Tesla is the largest EV automaker in the market, but Ford, General Motors and others are working to bring more EV cars and trucks to market in the next few years. Automotive News reports there were approximately 1.35 million Teslas in the U.S. in December. The U.S. Environmental Protection Agency estimates there are roughly 3 million electric cars in the country.

Walmart is not the only company trying to capture the growing market share of EV charging revenue, especially following President Joe Biden’s Feb. 15 announcement of a plan to build 500,000 EV charging stations. The Biden Administration’s Infrastructure Law passed in 2021 allows for $7.5 billion in investments in EV charging stations along with $10 billion in clean transportation initiatives and $7 billion in EV battery components and materials. The plan also calls for the Federal Highway Administration to provide $2.5 billion over five years to states and localities to deploy publicly accessible charging and alternative fueling infrastructure in communities, including at schools, grocery stores, parks, libraries and apartment complexes.

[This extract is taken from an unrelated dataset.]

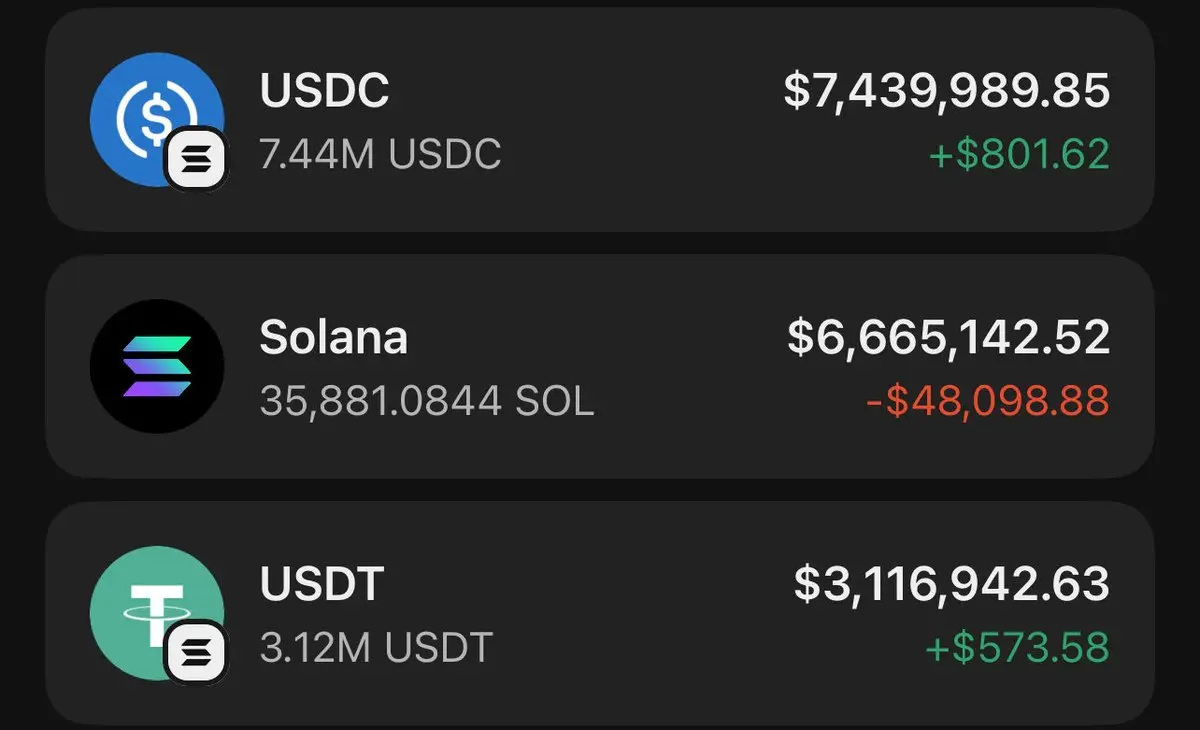Open the Solana card via its empty middle area
This screenshot has width=1200, height=730.
point(680,368)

Other companies building new charging stations include Tesla, Hertz, Pilot, General Motors, Travel Centers, Electrify America, Mercedes-Benz, Volvo, Starbucks, Frances Energy, Forum Mobility and Ford. The Biden Administration said the public investments will add more than 100,000 public EV charging stations that facilitate long trips and more access in rural communities.

Fortune Business Insights reported in January the global EV charging station market size is projected to be worth $111.9 billion by 2030. The report said North America’s EV charging market value was $3.46 billion in 2020 and is projected to be $13.64 billion in 2028.

Walmart has been open about its desire to add alternative revenue streams to its core business model. Selling gasoline and diesel has already become a big part of the retail giant’s business model comprising about 9% of the company’s total U.S. sales.

The charging stations at Walmart stores operated by Electrify America will typically cost around 43 cents per kWh for non-subscribers. Those who subscribe to Electrify America get a discount of about 12 cents, according to the company’s website. Walmart also has partnered with EVgo to expand its EV charging stations in the past two years. Walmart said it takes an average of 20 to 30 minutes to charge an EV at its stations.

Walmart has not said what it plans to charge at its own EV stations, but if the retailer follows its traditional pricing model, it will be slightly less than competitors at most locations. Kapadia also said Walmart seeks to bring the cost of EV charging down for households that seek a greener transportation model.

The U.S. Bureau of Transportation Statistics reports households spend an average of $11,000 annually on transportation costs with traditional fuels. It’s the second largest expenditure after housing. Rural households spend more on transportation than urban households at roughly $13,600 per year on traditional fuel, according to BTS.